(Beginning of INPUT FOR THIS TASK)
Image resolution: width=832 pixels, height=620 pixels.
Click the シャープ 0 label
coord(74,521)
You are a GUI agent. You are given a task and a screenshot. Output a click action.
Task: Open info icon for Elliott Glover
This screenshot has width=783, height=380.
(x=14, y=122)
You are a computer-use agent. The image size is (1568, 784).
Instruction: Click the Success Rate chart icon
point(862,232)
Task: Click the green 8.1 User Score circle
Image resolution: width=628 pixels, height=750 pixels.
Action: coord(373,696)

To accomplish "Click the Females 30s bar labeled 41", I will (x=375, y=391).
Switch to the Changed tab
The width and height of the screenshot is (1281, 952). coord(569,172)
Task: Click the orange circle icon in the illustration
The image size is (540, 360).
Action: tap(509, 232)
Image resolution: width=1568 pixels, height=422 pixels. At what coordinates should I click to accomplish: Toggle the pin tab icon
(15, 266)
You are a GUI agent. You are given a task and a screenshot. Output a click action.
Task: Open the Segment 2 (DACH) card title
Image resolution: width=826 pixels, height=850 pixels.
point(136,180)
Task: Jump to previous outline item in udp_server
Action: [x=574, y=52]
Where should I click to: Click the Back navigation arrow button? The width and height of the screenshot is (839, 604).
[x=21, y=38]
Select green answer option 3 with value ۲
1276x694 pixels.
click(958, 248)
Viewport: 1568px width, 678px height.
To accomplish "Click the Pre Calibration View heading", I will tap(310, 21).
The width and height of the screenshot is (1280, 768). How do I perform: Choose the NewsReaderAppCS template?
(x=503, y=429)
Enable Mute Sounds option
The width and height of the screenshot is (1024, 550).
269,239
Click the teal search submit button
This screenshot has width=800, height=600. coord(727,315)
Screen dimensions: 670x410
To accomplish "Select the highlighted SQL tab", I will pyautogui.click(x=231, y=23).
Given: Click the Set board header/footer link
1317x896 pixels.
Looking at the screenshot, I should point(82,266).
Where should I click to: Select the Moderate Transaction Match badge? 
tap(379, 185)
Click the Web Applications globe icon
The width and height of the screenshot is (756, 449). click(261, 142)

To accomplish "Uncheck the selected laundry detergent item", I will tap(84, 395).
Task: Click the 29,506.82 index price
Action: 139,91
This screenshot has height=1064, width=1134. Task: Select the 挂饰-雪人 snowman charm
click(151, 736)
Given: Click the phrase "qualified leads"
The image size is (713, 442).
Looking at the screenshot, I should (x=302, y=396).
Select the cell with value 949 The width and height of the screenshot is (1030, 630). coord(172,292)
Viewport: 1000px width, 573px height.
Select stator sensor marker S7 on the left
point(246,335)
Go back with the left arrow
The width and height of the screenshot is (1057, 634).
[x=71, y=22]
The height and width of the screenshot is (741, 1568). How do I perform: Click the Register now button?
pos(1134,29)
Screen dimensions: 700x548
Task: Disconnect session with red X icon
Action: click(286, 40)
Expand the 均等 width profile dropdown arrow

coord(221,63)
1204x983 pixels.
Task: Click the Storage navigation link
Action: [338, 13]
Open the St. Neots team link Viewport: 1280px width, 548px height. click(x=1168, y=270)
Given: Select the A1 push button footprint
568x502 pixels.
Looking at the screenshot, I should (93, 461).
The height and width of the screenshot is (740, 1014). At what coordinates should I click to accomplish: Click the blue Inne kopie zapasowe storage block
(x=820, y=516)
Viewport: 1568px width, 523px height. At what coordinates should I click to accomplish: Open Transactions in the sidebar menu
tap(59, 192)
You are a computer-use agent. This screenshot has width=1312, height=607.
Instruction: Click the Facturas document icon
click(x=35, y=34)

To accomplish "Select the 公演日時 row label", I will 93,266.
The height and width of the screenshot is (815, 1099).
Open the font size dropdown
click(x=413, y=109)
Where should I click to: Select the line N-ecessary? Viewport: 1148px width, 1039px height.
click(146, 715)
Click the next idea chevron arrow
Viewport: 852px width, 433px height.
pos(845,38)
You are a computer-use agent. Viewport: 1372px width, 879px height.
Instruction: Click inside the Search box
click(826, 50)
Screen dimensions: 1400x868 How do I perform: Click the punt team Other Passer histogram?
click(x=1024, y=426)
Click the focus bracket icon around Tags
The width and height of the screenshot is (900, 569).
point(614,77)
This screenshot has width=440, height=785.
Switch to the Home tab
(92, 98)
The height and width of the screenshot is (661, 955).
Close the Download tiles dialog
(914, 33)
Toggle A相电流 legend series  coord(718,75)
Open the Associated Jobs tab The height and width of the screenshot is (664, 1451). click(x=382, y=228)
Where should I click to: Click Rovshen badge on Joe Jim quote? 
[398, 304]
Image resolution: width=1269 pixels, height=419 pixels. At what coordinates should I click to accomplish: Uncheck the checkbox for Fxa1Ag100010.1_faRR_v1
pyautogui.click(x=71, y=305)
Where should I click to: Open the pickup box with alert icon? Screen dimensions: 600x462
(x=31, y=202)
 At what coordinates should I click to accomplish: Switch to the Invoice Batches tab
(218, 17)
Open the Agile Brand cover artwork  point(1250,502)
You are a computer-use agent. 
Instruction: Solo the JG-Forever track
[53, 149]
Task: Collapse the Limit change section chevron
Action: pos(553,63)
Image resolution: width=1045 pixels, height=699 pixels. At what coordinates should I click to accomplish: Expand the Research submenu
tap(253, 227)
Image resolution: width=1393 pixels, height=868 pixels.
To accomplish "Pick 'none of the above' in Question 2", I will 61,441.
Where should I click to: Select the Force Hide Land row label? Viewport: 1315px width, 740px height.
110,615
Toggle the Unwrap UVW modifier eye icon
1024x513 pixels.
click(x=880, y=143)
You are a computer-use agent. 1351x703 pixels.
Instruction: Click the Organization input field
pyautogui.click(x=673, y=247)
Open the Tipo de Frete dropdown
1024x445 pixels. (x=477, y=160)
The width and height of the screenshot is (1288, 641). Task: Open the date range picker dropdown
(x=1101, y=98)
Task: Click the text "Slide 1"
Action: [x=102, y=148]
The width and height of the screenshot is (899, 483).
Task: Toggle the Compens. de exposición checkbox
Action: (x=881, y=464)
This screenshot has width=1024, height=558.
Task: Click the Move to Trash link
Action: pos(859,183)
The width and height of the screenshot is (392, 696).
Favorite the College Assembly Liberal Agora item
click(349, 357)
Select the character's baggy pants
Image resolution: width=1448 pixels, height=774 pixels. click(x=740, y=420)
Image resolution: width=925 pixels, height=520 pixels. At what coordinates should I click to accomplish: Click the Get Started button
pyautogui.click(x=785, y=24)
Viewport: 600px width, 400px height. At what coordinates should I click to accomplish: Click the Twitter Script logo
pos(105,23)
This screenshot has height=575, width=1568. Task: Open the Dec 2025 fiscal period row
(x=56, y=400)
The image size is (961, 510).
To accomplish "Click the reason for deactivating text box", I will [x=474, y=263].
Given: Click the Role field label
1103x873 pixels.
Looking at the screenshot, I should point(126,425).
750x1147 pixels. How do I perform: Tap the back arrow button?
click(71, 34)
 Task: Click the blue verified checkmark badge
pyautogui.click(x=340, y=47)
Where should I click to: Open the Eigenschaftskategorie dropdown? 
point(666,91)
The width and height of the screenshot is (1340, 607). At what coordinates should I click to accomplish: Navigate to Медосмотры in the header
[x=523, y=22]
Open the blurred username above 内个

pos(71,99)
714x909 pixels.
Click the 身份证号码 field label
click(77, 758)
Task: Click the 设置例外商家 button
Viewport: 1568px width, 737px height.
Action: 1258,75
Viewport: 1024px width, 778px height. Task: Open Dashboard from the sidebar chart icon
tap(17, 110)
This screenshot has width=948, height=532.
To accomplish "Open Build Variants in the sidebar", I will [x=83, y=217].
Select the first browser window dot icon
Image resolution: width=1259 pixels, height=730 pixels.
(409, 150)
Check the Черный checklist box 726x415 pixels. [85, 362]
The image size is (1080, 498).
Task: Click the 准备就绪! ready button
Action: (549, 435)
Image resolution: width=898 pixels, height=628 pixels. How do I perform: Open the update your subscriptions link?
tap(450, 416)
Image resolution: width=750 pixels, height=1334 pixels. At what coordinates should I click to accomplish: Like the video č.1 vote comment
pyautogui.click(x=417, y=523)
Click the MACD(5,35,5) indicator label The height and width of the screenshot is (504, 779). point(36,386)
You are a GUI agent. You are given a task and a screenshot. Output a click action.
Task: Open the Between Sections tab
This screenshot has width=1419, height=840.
(End of INPUT FOR THIS TASK)
The answer should be all lines from the entries above that hold the word "computer".

You are a computer-use agent. The image size is (1568, 784).
You are a computer-use agent. This screenshot has width=1312, height=607.
You are a computer-use agent. Viewport: 1372px width, 879px height.
You are a computer-use agent. 
You are a computer-use agent. 1351x703 pixels.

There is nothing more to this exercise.